The Duality curse me, I needed to focus. I couldn’t let it end like this, not with the star-demons the gods knew where, not with Teomitl still vulnerable against the intrigues of his brother. I needed to–

My hand fell back on the ground, limp, and somehow I couldn’t muster the strength to lift it again. Shadows flickered at the edge of my vision, like the smoke of the She-Snake’s ritual, slowly spreading to cover the world.

There is a temple, in the Sacred Precinct, the walls of which are painted black…

I needed to get up, I needed to…

The name of that temple is Tlillan. Darkness.

Just one moment. A moment’s rest, that was all that I needed, a moment with my eyes closed, thinking of nothing but the bare walls, a moment here on the earth, warmed up by its touch. I needed…

The entrance-curtain was drawn aside with a jarring sound. I knew that sound, I thought, but it seemed too far away to be recovered, too much of a struggle to retrieve; like lifting my hands, like clenching my fingers. Like…

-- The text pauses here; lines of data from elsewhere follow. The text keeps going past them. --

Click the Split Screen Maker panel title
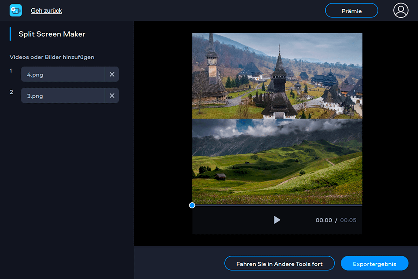The width and height of the screenshot is (418, 279). [51, 34]
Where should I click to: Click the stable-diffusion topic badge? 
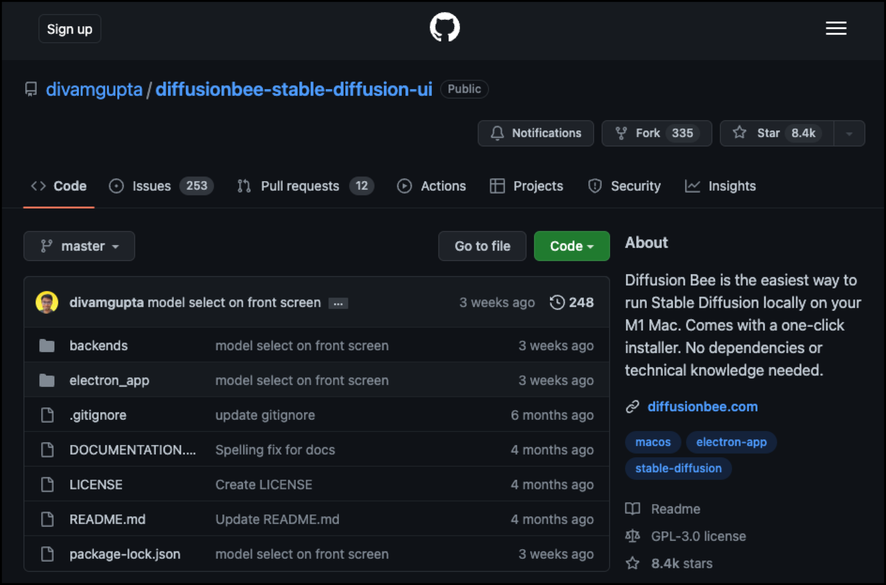coord(678,468)
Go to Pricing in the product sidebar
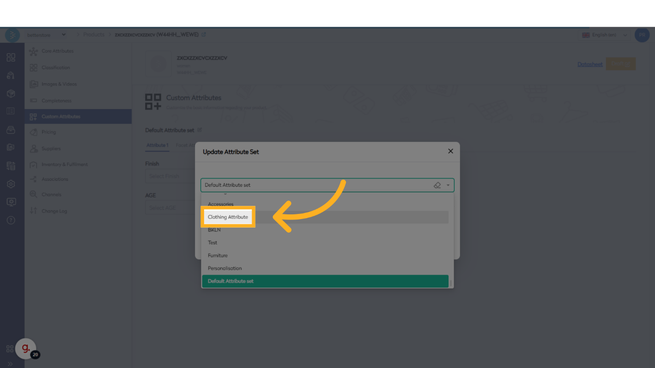This screenshot has width=655, height=368. 49,132
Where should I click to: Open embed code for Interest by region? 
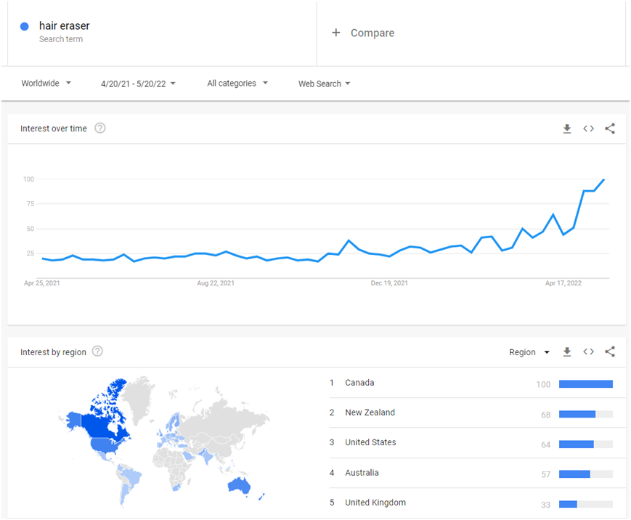588,352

Footsteps echoed on the beaten earth, and a dark silhouette came to stand over me, its features moving in and out of focus in the shadows.

”Well, aren’t you a sight. Pathetic, Acatl.”

Acamapichtli? I’d expected Quenami with more accusations, or promises of what punishments Tizoc-tzin would push for; but why Acamapichtli? He hadn’t even been in the palace recently. He was in disgrace, according to the She-Snake. Why?

Dimly, as if from a great distance, I saw him bend over me. Something glinted in the darkness, coming to rest by my side and gradually, as the fog across my vision lifted, I made out its shape – a polished jaguar fang, carved with images of seashells and frogs, shimmering with the blue-green magic of Tlaloc the Storm Lord. A slim piece of paper wrapped around it, steeped in a dark, pulsing colour I knew all too well – fresh blood.